Student and Sportswoman: How one UON student puts both to the test
Think you could balance being a professional athlete with full-time study? Ben Collison speaks to a UON student who does.
For many, the culture shock of adjusting to life as a university student brings on a myriad of challenges. Navigating a new educational structure, a sense of independence, and stepping into the fray of adult responsibilities such as work; all this whilst also trying to juggle somewhat of a semblance of a social life.
I had the unique opportunity to catch up with Tianna Sadaj, of the Newcastle Knights Tarsha Gale squad and a first-year Bachelor of Communication student. I asked Tianna about how she is adjusting to university life and the future of the women’s rugby league competitions.
When asked about her transition into university study, Tianna said that the stresses of balancing study and her sporting commitments play on her mind during training.
“Our demanding training schedule absorbs a lot of physical and mental energy, adding to the challenge of trying to complete coursework.
“With extended days at uni backing up the night after training, it can be exhausting some weeks and I notice myself fatiguing at training a lot faster than I usually do…we train three days a week and travel all over New South Wales on weekends to play. The fatigue catches up with you,” Tianna said.
Despite being in the elite pathways program, this demanding level of commitment required of the players comes without any financial compensation.
Over the last seven years, the NRLW has evolved dramatically creating new opportunities for younger players like Tianna to consider professional rugby league as a career.
Despite the significant strides to develop the elite level of the NRLW, there are still challenges facing the growth of the game and the pathways programs that exist.
To achieve this, Tianna said that the NRL would benefit from running high-performance camps to retain talent.
“…I’m sure a lot of girls, including myself, would love to go on a camp where they can learn new skills which would keep girls in the sport and would help selectors identify future talent.
“We are currently at a stage where girls like me must make the decision to either pursue the game as a full-time discipline or focus on other options such as a career or study.

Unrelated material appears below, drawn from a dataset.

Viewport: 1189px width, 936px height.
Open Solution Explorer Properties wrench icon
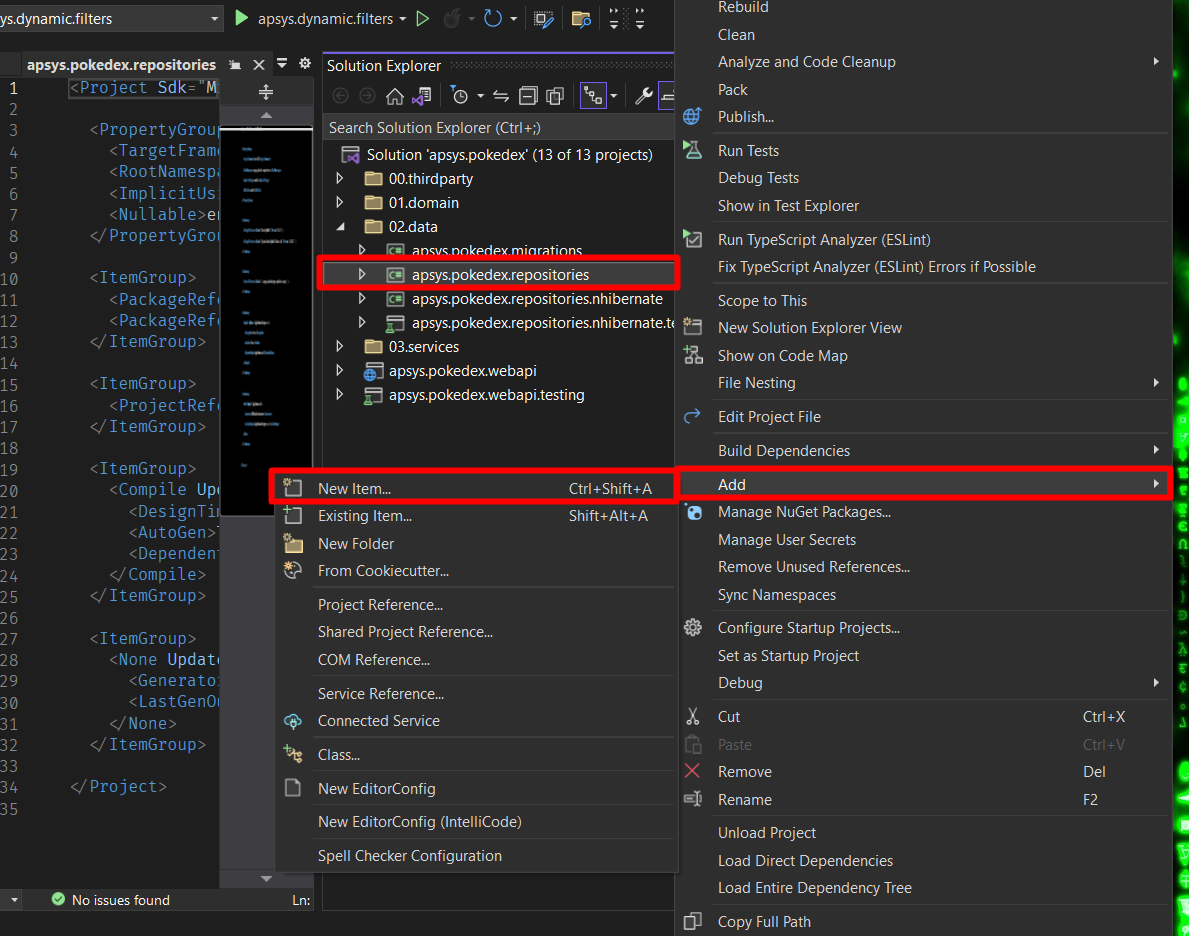click(x=644, y=96)
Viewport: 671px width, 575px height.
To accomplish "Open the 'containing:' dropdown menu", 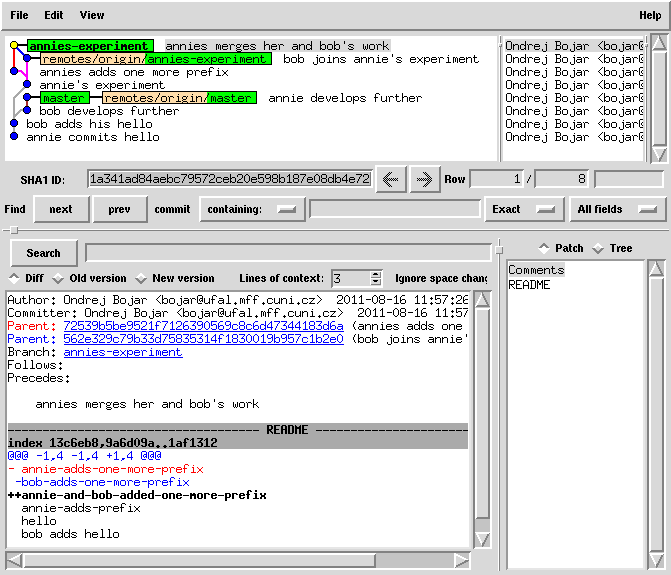I will 251,209.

We have lost a lot of quality players as the support programs available are under-resourced or limited.
“I love playing rugby league and like many of my teammates, we have a future in the game, but as our other commitments [such as uni] become more demanding, we must have those hard conversations about where our priorities lie and what path do we commit ourselves to,” Tianna said.

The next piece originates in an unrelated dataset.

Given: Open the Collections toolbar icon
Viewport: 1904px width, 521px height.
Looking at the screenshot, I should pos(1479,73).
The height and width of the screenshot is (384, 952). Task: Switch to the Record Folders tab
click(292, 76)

In 2022, the Knights opened their doors to the new Centre of Excellence. Designed as a community asset to support the development of rugby league with the Hunter.

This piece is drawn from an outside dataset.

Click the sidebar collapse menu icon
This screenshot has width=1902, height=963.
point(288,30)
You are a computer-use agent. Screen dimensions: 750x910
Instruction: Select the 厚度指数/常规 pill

Tianna greatly values the the contribution the centres have the potential to make.
“…pathway access would be very beneficial for the younger teams’ development. The resources, access to medical and physical support services and building of an inclusive environment would go a long way to developing the game locally.
“We would strongly benefit from having more female coaches be a part of the coaching staff….this gives an opportunity for girls to feel comfortable talking about things that they wouldn’t feel comfortable talking to the male staff about.”
With the finals just around the corner, our Newcastle Knights Tarsha Gale Cup squad sit two points off the top of the ladder behind the Sydney Roosters Indigenous Academy, and the Canterbury-Bankstown Bulldogs.